[Material for this exercise]
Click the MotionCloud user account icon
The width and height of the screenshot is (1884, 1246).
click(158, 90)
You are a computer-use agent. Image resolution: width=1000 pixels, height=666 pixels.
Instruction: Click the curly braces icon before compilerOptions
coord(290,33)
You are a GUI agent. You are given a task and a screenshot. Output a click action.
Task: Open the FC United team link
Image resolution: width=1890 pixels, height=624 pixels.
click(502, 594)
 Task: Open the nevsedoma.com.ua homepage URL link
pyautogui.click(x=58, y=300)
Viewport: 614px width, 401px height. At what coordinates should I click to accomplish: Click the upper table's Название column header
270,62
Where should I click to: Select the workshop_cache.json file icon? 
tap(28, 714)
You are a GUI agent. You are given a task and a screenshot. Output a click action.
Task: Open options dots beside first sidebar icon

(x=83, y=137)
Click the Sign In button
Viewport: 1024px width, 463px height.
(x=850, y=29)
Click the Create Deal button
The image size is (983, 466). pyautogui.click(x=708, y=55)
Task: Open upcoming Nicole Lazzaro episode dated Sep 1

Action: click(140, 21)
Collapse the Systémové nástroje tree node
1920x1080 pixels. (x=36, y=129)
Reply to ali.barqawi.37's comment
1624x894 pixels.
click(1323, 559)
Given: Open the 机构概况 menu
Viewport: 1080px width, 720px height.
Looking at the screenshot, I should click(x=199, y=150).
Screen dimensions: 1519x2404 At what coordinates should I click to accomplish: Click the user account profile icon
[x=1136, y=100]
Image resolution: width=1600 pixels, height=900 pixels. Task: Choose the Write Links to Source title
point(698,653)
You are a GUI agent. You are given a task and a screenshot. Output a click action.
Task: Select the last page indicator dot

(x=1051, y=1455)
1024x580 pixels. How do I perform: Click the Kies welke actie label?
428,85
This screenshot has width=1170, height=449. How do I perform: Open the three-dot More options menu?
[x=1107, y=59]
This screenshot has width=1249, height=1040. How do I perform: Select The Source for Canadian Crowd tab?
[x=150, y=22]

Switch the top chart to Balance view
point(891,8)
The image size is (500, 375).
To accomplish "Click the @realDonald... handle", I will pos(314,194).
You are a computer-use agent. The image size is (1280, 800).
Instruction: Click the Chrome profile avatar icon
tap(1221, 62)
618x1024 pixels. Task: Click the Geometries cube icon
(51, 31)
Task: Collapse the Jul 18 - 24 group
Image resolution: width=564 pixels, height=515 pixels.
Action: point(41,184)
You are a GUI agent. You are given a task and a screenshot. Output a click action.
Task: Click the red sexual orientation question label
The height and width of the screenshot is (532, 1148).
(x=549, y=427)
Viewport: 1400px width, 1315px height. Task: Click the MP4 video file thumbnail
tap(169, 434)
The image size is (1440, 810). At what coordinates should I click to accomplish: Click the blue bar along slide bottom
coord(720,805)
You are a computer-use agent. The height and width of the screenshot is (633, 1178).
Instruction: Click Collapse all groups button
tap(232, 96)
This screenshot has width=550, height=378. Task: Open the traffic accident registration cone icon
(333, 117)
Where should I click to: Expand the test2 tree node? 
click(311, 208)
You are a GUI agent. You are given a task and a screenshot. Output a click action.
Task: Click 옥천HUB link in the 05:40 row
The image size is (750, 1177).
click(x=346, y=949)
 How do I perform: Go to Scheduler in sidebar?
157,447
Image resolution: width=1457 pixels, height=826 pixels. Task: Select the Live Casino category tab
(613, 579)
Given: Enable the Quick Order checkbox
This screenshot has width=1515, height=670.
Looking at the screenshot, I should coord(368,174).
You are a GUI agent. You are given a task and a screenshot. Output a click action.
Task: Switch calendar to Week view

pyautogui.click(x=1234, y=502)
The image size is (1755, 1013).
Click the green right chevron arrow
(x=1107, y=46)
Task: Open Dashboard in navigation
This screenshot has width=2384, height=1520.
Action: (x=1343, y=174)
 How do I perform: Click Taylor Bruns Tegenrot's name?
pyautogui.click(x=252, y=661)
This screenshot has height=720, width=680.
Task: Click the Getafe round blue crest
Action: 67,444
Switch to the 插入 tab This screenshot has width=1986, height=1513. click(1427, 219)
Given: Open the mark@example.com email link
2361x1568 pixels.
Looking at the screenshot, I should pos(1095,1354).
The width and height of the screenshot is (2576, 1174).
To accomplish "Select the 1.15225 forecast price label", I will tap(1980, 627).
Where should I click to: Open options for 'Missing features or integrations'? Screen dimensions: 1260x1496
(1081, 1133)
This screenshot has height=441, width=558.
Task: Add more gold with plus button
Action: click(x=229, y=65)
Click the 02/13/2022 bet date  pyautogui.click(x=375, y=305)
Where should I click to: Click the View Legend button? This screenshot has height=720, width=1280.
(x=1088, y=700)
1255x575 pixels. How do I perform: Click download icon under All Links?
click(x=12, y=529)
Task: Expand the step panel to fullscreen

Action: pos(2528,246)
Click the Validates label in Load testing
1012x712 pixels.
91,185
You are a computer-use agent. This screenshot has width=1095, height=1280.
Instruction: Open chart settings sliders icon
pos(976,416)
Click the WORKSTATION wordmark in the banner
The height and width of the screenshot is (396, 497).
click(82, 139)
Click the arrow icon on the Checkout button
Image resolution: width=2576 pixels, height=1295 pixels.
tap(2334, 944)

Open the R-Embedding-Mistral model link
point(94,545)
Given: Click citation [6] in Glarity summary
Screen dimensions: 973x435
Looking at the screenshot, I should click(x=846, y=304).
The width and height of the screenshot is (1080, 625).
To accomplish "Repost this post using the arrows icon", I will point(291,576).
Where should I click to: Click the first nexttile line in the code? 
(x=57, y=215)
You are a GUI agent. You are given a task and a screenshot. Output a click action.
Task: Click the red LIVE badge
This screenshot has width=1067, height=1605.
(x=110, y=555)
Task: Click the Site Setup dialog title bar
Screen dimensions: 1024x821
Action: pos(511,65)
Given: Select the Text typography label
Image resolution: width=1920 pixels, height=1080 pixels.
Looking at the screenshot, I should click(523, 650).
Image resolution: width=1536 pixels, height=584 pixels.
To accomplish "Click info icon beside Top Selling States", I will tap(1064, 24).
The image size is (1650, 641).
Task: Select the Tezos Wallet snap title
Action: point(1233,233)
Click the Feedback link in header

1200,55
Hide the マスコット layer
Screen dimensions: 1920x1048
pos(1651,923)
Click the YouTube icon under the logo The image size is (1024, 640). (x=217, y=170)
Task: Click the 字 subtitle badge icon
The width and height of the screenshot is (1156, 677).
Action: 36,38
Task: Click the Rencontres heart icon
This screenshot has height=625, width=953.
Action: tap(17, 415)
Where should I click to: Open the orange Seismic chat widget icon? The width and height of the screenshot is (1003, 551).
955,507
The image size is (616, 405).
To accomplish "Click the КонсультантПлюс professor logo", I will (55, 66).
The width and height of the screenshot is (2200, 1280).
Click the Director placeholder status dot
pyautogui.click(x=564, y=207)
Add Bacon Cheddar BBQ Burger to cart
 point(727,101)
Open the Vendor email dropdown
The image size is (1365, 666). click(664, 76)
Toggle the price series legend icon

[What to do] Return every line of the material that contains the string "perform", matching case exactly.

[Expected answer]
1024x580 pixels. How do I perform: Click the Kies welke actie label?
This screenshot has width=1170, height=449. How do I perform: Open the three-dot More options menu?
This screenshot has width=1249, height=1040. How do I perform: Select The Source for Canadian Crowd tab?
 How do I perform: Go to Scheduler in sidebar?
 How do I perform: Click Taylor Bruns Tegenrot's name?
1255x575 pixels. How do I perform: Click download icon under All Links?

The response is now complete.